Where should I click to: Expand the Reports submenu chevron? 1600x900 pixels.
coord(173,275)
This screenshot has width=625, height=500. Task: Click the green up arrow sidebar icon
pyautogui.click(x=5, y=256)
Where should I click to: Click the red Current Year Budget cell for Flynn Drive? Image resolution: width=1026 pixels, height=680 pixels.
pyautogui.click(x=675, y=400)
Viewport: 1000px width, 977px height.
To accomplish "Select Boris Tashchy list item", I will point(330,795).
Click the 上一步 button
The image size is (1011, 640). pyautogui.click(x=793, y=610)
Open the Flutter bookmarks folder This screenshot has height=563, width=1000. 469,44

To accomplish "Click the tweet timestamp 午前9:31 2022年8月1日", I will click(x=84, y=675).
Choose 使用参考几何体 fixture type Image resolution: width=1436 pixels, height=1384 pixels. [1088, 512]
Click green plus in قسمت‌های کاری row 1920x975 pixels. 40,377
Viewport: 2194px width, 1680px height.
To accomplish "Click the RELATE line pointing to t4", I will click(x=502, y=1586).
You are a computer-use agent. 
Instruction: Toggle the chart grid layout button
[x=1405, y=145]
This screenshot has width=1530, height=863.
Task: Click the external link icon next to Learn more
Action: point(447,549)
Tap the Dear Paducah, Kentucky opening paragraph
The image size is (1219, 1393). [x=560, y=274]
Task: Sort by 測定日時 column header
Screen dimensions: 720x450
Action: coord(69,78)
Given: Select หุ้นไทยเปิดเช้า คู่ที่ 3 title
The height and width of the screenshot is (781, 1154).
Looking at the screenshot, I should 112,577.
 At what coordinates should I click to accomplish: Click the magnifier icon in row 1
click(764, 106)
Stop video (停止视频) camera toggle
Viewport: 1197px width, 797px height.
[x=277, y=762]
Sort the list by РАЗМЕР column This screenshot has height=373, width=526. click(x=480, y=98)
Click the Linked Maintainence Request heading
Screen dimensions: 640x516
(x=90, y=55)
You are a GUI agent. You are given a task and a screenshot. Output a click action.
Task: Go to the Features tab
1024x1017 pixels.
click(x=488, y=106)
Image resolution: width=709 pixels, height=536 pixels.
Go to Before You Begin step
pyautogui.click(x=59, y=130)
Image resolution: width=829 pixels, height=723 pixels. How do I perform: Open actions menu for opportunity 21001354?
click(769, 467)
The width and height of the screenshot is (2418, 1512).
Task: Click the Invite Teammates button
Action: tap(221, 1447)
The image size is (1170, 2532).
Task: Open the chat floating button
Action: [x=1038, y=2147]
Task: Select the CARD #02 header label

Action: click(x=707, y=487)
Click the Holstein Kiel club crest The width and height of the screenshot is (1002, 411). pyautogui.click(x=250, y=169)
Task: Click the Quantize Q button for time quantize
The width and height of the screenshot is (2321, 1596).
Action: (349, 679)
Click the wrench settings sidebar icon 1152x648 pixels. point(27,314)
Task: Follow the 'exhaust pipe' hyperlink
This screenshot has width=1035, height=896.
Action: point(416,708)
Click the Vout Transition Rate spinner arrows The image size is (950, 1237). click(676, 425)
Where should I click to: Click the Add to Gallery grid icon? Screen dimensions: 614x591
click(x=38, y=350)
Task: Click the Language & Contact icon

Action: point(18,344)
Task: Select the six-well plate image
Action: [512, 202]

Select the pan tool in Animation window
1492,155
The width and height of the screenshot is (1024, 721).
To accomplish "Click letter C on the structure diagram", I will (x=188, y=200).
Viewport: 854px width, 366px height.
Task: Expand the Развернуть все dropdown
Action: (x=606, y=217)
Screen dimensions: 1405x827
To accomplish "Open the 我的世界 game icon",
────────────────────────────────────────
# Problem to work on
State the number of lines in the listing above that include "agent", and add nothing else.

# Task answer
2